Ada 6 orang di dalam sel dan akulah yang paling muda. Rasa takut
menghantuiku selama disini. Dua minggu pun berlalu, aku dibawa ke
Kantor Pengadilan. Pidana 7 tahun 6 bulan adalah vonis dari hakim
untukku. Ibu menangis tak henti-hentinya ketika hakim mengetuk
palu. Ibu… maafkan anakmu. Aku belum bisa membanggakan tapi
malah membuat ibu malu dan bersedih. Aku sangat menyesali
perbuatanku, tiada gunanya punya dendam. Itu hanya membawa kita
ke dalam jurang kejahatan dan kerugian. Andaikan waktu bisa
diulang, aku akan memilih untuk menenangkan diri di tempat yang
jauh sampai hatiku tenang. Maafkan hamba Tuhan..

Waktu berlalu, aku diantar ke Lembaga Pembinaan Khusus Anak


atau disingkat LPKA di provinsi Kalimantan Selatan. Aku telah
menjadi anak didik pemasyarakatan. Aku merasa lebih aman karena
bertemu banyak teman-teman seumuranku. Mereka sangat baik dan
tulus dalam berteman, mungkin karena didikan dari bapak/ibu
pegawai kepada andikpas.

Setelah 1 minggu tinggal di LPKA kegiatanku menjadi semakin


banyak dan padat tapi aku senang melakukannya. Di pagi hari kami
harus mandi sebelum ke Musholla untuk menunaikan Sholat Subuh,
kami diwajibkan untuk Sholat 5 waktu lalu dilanjutkan Mengaji
membaca Al-Qur’an. Setelah itu aku bersama teman membersihkan
Musholla dan sekitarnya. Setiap hari pula diharuskan berolahraga
dan sekolah.
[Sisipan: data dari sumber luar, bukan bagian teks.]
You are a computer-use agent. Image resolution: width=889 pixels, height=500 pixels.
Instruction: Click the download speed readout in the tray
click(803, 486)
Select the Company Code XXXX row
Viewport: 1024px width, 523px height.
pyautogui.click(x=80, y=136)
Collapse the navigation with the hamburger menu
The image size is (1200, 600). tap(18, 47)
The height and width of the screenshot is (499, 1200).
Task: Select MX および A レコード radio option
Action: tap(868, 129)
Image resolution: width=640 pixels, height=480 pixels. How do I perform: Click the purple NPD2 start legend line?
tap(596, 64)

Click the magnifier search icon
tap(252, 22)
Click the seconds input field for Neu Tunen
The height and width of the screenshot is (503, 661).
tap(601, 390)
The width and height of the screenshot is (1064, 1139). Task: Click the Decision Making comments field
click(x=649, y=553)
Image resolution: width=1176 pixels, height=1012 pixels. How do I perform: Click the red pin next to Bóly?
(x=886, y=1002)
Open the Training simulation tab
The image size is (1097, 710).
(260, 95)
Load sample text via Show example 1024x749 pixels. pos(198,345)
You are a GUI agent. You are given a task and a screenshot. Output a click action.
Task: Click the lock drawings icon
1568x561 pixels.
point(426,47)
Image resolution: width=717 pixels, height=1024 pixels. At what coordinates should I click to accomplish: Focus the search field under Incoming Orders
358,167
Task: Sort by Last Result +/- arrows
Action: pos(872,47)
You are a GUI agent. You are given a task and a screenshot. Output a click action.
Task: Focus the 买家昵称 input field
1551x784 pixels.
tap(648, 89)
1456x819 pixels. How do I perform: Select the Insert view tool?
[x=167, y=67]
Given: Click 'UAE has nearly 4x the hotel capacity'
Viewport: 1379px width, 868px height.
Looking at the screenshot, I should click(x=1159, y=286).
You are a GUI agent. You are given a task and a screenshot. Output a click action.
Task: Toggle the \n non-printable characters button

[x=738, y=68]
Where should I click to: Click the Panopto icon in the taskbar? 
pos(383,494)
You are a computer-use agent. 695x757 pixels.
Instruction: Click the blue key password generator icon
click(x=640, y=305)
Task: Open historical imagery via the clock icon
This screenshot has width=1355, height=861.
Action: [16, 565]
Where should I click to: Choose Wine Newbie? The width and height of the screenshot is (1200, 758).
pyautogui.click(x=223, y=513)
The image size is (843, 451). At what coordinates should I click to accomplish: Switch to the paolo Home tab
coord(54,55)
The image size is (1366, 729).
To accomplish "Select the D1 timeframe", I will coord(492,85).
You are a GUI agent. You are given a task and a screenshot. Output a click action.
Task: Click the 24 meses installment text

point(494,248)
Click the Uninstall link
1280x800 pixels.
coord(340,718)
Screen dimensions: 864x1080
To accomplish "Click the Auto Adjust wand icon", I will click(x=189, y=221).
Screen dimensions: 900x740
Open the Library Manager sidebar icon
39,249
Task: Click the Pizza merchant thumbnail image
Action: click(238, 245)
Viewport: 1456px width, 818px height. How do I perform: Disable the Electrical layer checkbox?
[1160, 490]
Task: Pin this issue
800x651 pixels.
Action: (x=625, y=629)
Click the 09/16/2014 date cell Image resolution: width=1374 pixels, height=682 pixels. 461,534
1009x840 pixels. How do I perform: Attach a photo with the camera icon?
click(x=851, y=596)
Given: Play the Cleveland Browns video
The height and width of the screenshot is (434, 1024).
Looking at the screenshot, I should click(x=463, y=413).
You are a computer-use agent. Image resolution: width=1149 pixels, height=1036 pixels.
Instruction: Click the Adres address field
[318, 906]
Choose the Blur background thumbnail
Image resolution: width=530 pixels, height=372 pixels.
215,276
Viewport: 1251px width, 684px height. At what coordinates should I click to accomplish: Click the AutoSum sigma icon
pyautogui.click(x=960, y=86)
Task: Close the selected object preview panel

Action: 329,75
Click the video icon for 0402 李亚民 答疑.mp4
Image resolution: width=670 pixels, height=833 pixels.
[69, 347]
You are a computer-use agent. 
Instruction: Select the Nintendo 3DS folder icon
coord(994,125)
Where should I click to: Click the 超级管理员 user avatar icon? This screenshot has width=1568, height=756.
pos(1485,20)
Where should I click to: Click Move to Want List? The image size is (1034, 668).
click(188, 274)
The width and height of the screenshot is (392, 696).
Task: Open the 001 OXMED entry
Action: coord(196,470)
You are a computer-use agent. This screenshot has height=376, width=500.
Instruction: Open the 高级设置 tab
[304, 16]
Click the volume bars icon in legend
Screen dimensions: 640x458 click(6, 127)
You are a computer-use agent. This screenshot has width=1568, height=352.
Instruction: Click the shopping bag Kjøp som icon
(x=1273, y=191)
Aku benar-benar dibina dan tetap bisa bersekolah
untuk menamatkan pendidikanku hingga SMA nanti di LPKA. Tuhan
pasti punya rencana untukku dan mungkin ini salah satu cara agar
aku bisa mendekatkan diri kepada-NYA.

Martapura, 23 November 2020


Biografi Penulis.

Nama saya Ramun Suhadi, andikpas pada LPKA Klas I


Martapura. Saya lahir di Desa Patikalain pada tanggal 18 Mei 2005.
Hobi saya menulis dan bermain badminton. Kisah yang saya tulis
adalah kisah nyata dengan nama samaran. Saya harap kisah ini bisa
menjadi pembelajaran agar tidak menyimpan dendam.